Hybrid example: `order { rrf(nearest($d.embedding, $q), bm25($d.body, $q_text)) desc } limit 20`.
### Joins / set operations
- Joins are implicit: MATCH bindings + traversals are implemented as scans + CSR/CSC lookups.
- `not { … }` lowers to an `AntiJoin` over the inner pipeline.
### Scoped reads
- `query(target, source, name, params)` — at any branch or snapshot.
- `run_query_at(version, …)` — direct historical query at a manifest version.
### Concurrency
- Snapshot isolation per query: all reads inside a query use the same `Snapshot`.
- Readers and writers on different branches don't block each other.
## Mutation execution (`exec/mutation.rs`)
Resolves expression values to literals, converts to typed Arrow arrays (`literal_to_typed_array(lit, DataType, num_rows)`), then writes via Lance's two-phase distributed-write API at end-of-query:
- `insert` (no `@key`, edges) → accumulate into `MutationStaging.pending` (Append mode); finalize calls `stage_append` once per touched table.
- `insert` (`@key` node) → accumulate into `pending` (Merge mode); finalize calls `stage_merge_insert` once per touched table.
- `update` → scan committed via Lance + pending via DataFusion `MemTable` (read-your-writes), apply assignments, accumulate into `pending` (Merge mode).
- `delete` → still inline-commits via `delete_where` (Lance v6.0.1 has no public two-phase delete; `DeleteBuilder::execute_uncommitted` first ships in v7.0.0-beta.10 — tracked as MR-A in [docs/dev/lance.md](lance.md)); recorded into `MutationStaging.inline_committed`.
**D₂ parse-time rule.** A single mutation query is either insert/update-only or delete-only.
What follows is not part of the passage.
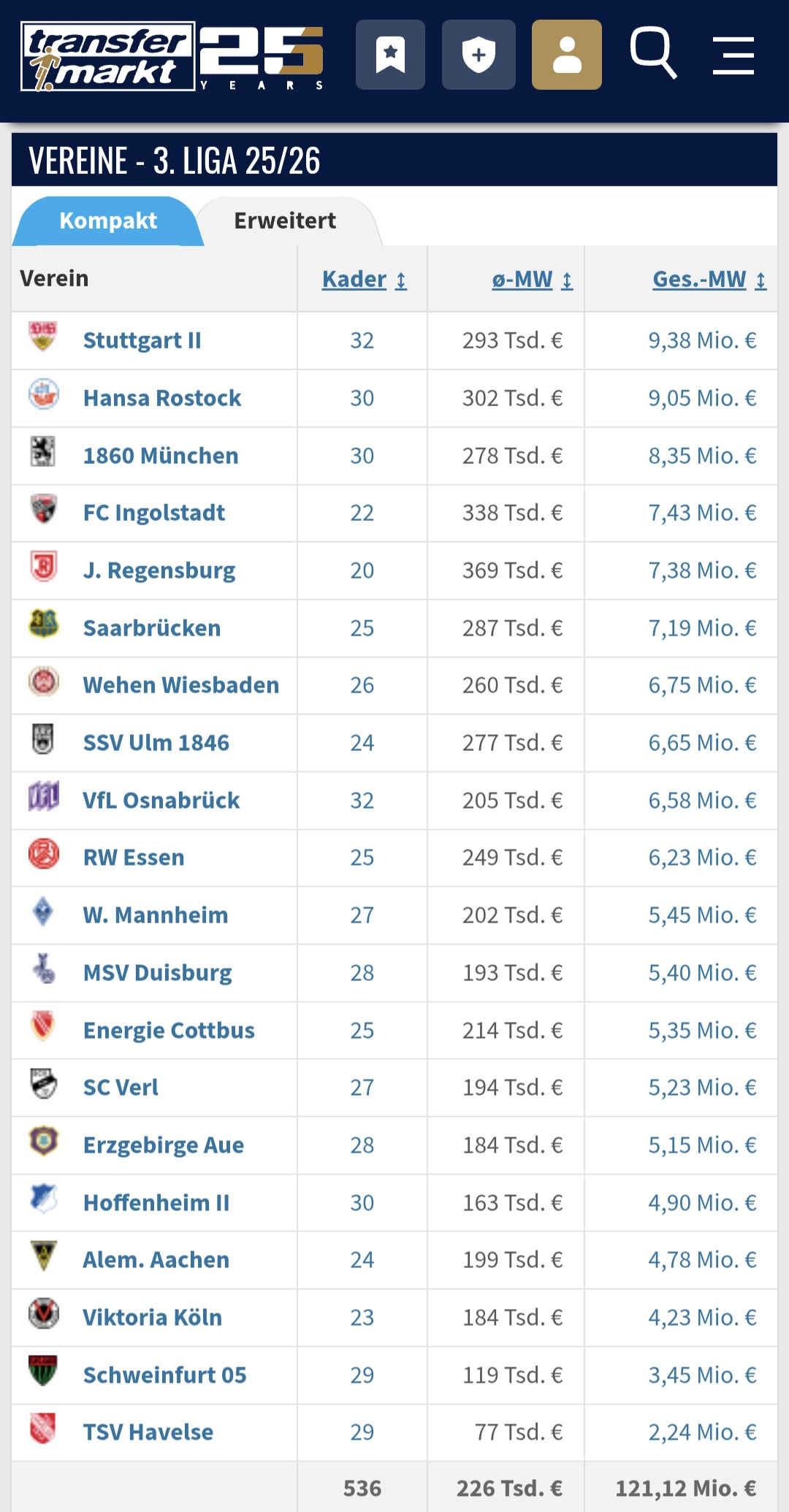The image size is (789, 1512).
Task: Click the RW Essen club crest
Action: [43, 854]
Mixed → reject before any I/O. The check fires in `enforce_no_mixed_destructive_constructive(&ir)` inside `execute_named_mutation`.
Multi-statement mutations are atomic at the publisher commit boundary: every insert/update batch lives in memory until end-of-query, then exactly one `stage_*` + `commit_staged` runs per touched table, then `ManifestBatchPublisher::publish` commits the manifest atomically with per-table `expected_table_versions` CAS.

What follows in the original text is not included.